2005 Stanton & Killeen Vintage Fortified (Rutherglen) – a blend of Shiraz and Durif with Portuguese varieties Touriga Nacional, Tinta Cão and Tinta Roriz (no Tinta Barroca this time).  It’s a deep, inky hue with a narrow rim.  Lovely floral notes on nose and palate with well defined blackcurrant/cassis and cherry/kirsch and a subtle edge of treacle toffee.  Well supported by ripe but firm tannins and bright acidity, I suspect this relatively dry, vigorous wine has a long life ahead.  On day two, the floral notes (rock rose) and liquorice fruit spice really come to the fore.  Very good and, with time, I’d expect it to build in flavour and dimension – another 97 (see below) in the making?

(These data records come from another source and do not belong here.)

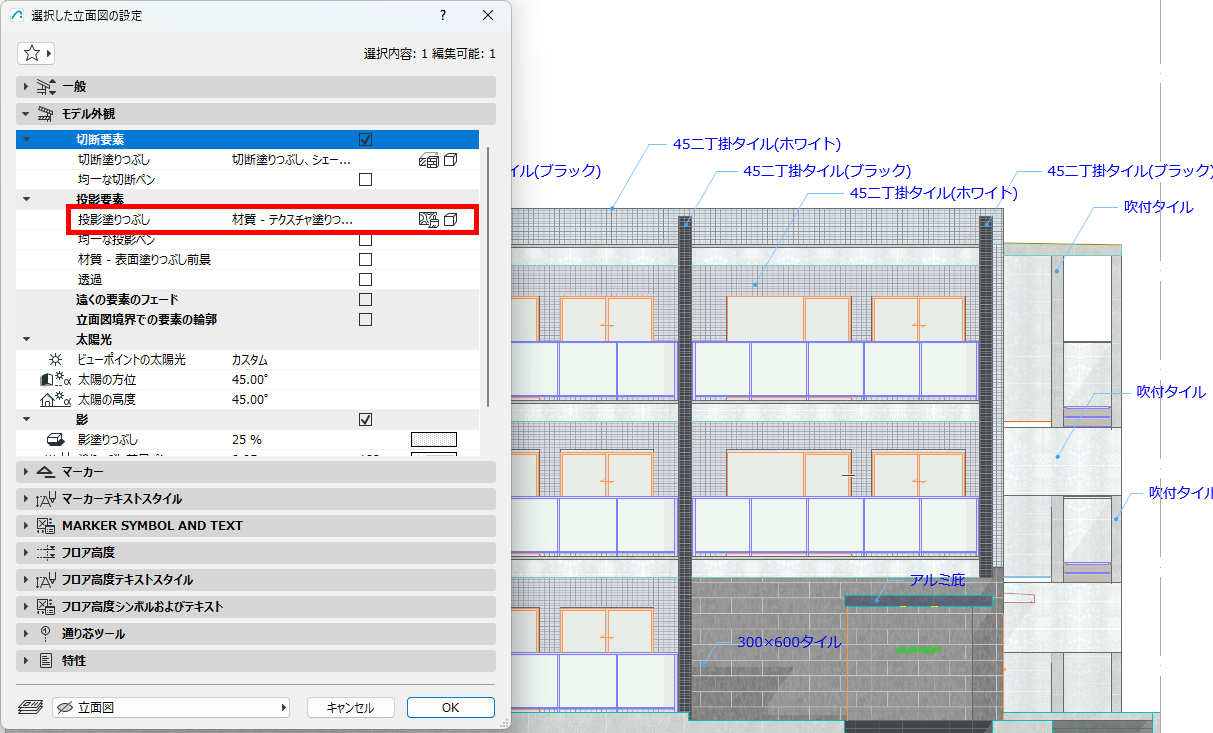Click the 3D cube icon beside 投影塗りつぶし

[x=451, y=220]
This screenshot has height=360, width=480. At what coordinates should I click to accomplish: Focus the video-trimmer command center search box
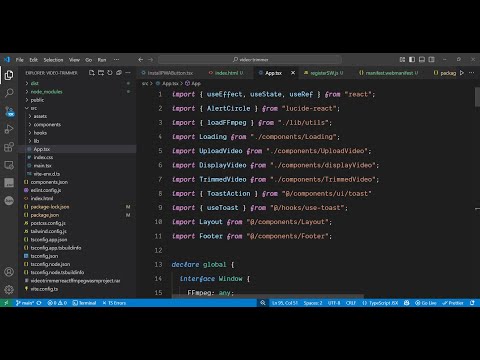(x=250, y=60)
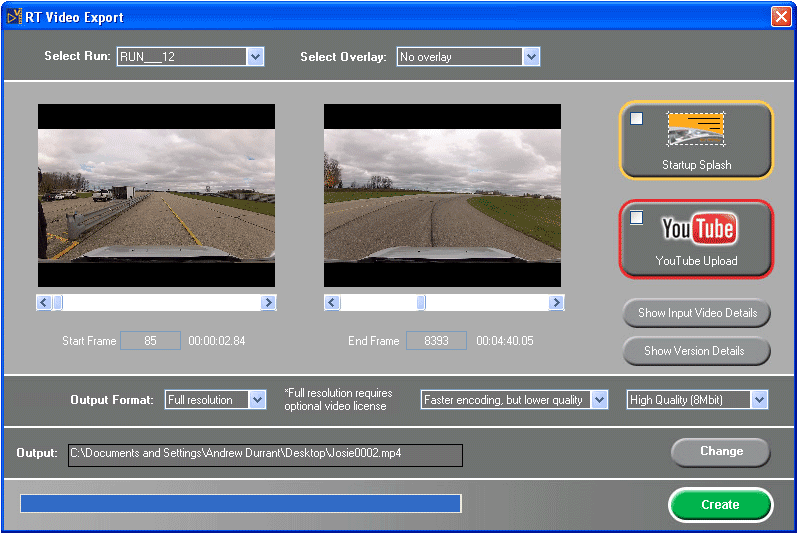Click the start frame video preview
The height and width of the screenshot is (534, 798).
(156, 196)
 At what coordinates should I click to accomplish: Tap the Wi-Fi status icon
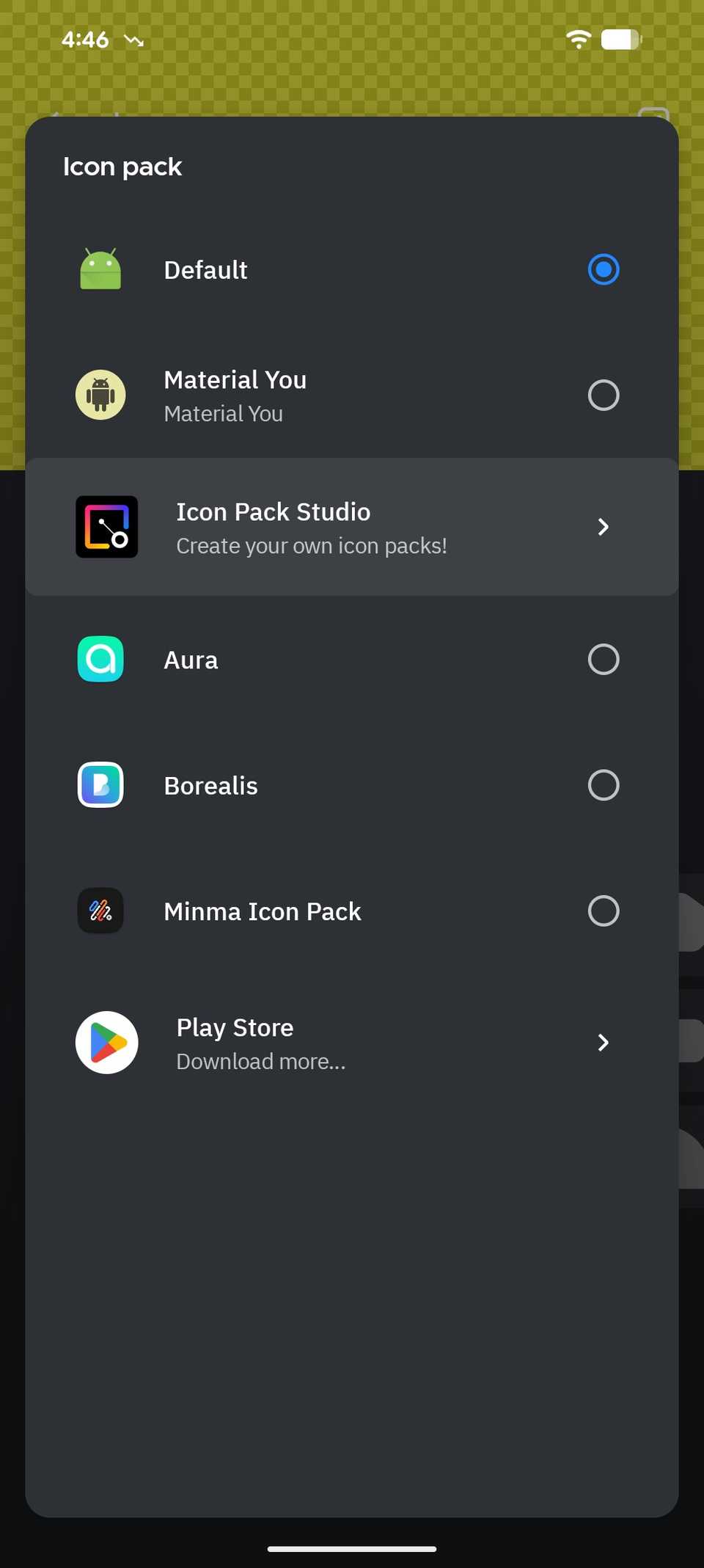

2002 Stanton & Killeen Vintage Port (Rutherglen) – a blend of Shiraz and Durif with Portuguese varieties Touriga Nacional, Tinta Cão, Tinta Roriz and Tinta Barroca from a cooler vintage.  Less concentrated in colour and flavour with malty, earthy ripe raspberry, blackcurrant and plum with liquorice and eucalyptus hints.  That dark toffee edge comes through on the finish.  Good but much less compelling than the 05 and 97.

1997 Stanton & Killeen Vintage Port (Rutherglen) – a blend of Shiraz and Durif with Portuguese varieties Touriga Nacional, Tinta Cão and Tinta Barroca (no Tinta Roriz here).  Maintaining its colour really well (especially in comparison with the 98 tasted at Landmark), with little difference between rim and core.  A seductive nose shows chocolate and sweet raspberry, spice and eucalypt.  The palate is equally layered and intense with dark spicy notes – treacle toffee and gingerbread – to its concentrated core of cassis.  Great texture and oomph and seemingly even ballsier on day 2.  Terrific.